Characteristics of patients with a positive Pneumocystis jirovecii qPCR

Patient, age, sex	Underlying disease	Date of PCP diagnosis	Viral association	Respiratory sample	Direct examination (IFI or MGG)	Pneumocystis qPCR	BDG (pg/ml)*	Time between ICU admission and positive sample (day)	Treatment
P1, 58y, M	Diabetus mellitus Congestive heart failure	14/01/2014	Coronavirus, Rhinovirus	BAL	Negative	36.7	NA	1	No
P2, 73y, M	Renal transplantation Diabetus mellitus Congestive heart failure	29/08/2015	Coronavirus	BAL	Positive	32	106	0	Yes (sulfamethoxazole)
P3, 52y, M	Myasthenia (steroid, azathioprine)	04/07/2012	Respiratory syncytial virus	BAL	Negative	39.8	NA	1	No
P4, 32y, F	Acute lymphoblastic leukemia (methotrexate and aracytabine)	08/01/2019	Metapneumovirus	BAL	Positive	27.9	188	0	Yes (sulfamethoxazole)
P5, 67y, M	Cirrhosis, rheumatoid polyarthritis (steroid)	22/04/2019	Coronavirus NL63	BAL	Negative	36.6	NA	1	No

M = male, F = female, P = patient; BDG = (1–3)-β-D-glucan,*BDglucan not performed in the lab before 2013. BDglucan was performed using the Fungitell kit™ (Cape Cod Inc, USA) with a positivity threshold of 80 pg/mL; qPCR of P.jirovecii was performed using a region of the mitochondrial large subunit rRNA gene (LSU) after DNA extraction with a Qiasymphony kit (Qiagen, Courtaboeuf, France)
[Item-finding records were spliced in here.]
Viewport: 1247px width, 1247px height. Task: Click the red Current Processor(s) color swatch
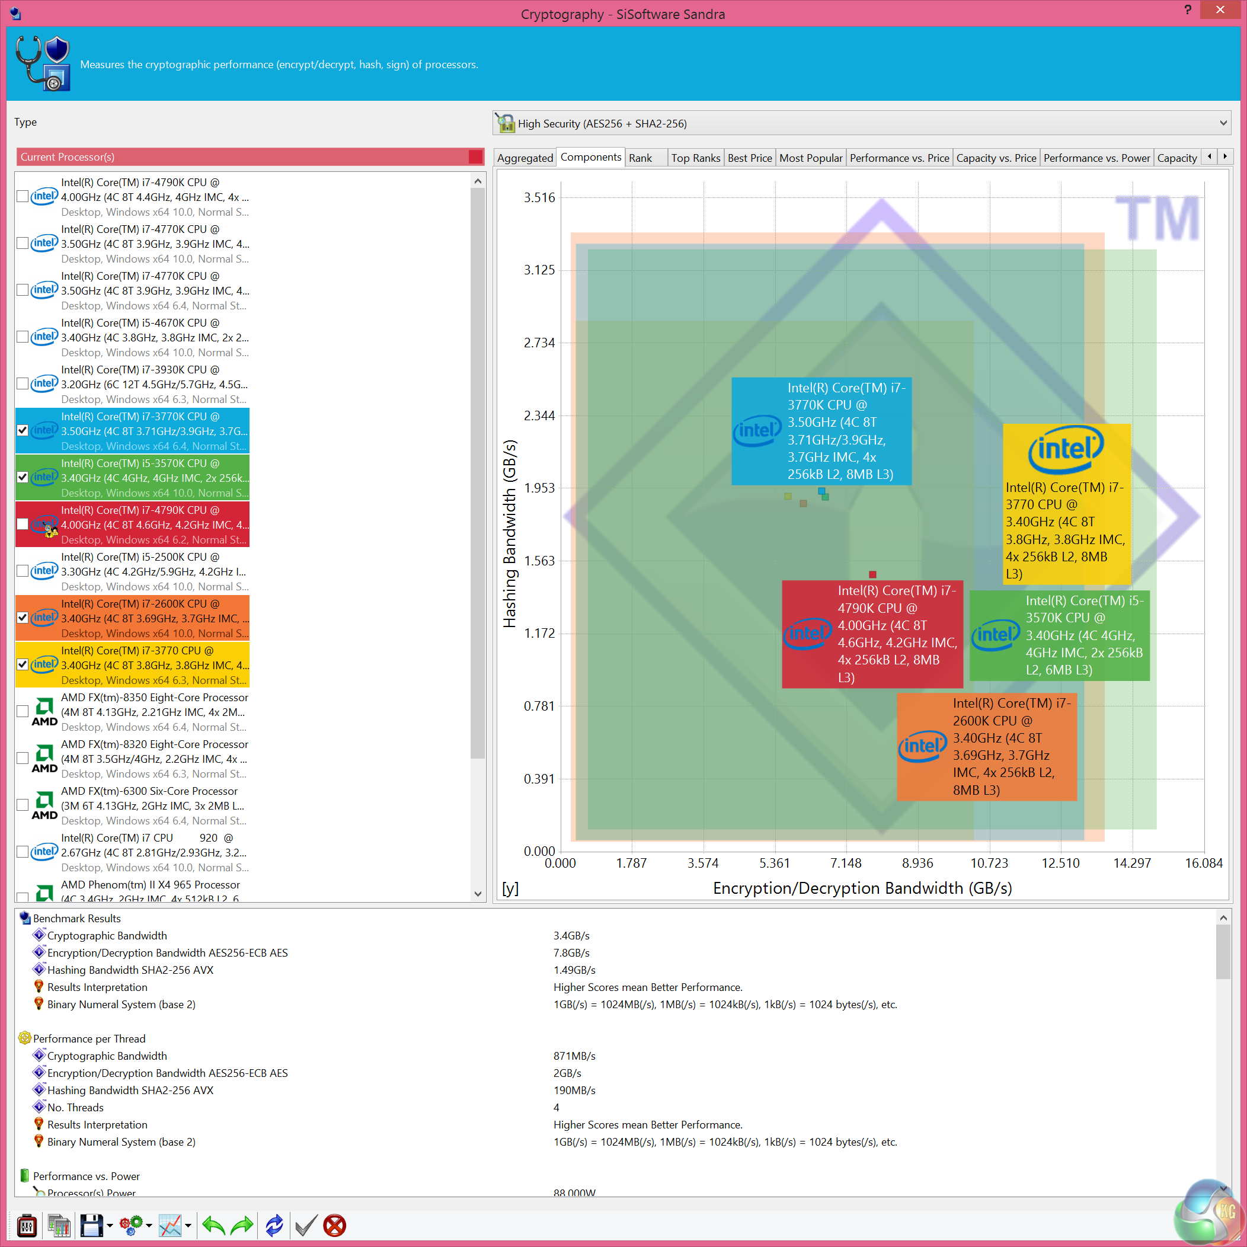pos(476,157)
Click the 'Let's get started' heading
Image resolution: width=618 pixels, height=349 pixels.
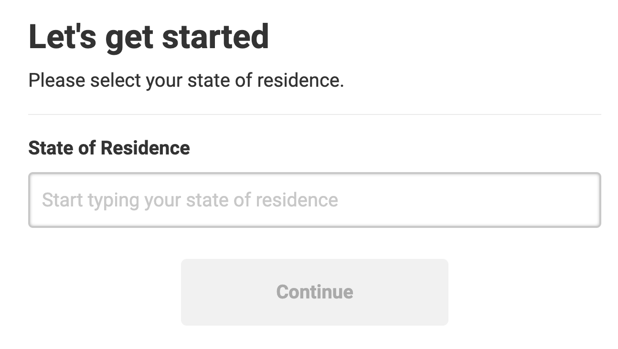pyautogui.click(x=149, y=36)
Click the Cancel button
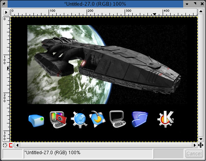 coord(194,154)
Three other NC-ARDS patients were classified as colonized, while no patient fulfilled possible PCP diagnostic criteria. Time between ICU admission and positive sample for PCP (Table 2) was short (< 2 days) like in other invasive fungal infections (i.e. invasive pulmonary aspergillosis) in severe influenza infection or ARDS.

In this study of patients with viral ARDS, we found a low risk for possible or proven PCP. Our findings are in accordance with two smaller studies in France [4, 5] retrieving a low risk of Pneumocystis colonisation in COVID-19 patients. In our cohort, qPCR was positive in 13% of NC-ARDS. This result is in accordance with a previous study showing 7% of positive qPCR in ICU-admitted influenza patients [6].

The strengths of our study are the analysis of a large ARDS cohort with fungal analyses. Our study also has limitations: monocentric design, NC-ARDS patients more frequently immunocompromised, and a long cohort period.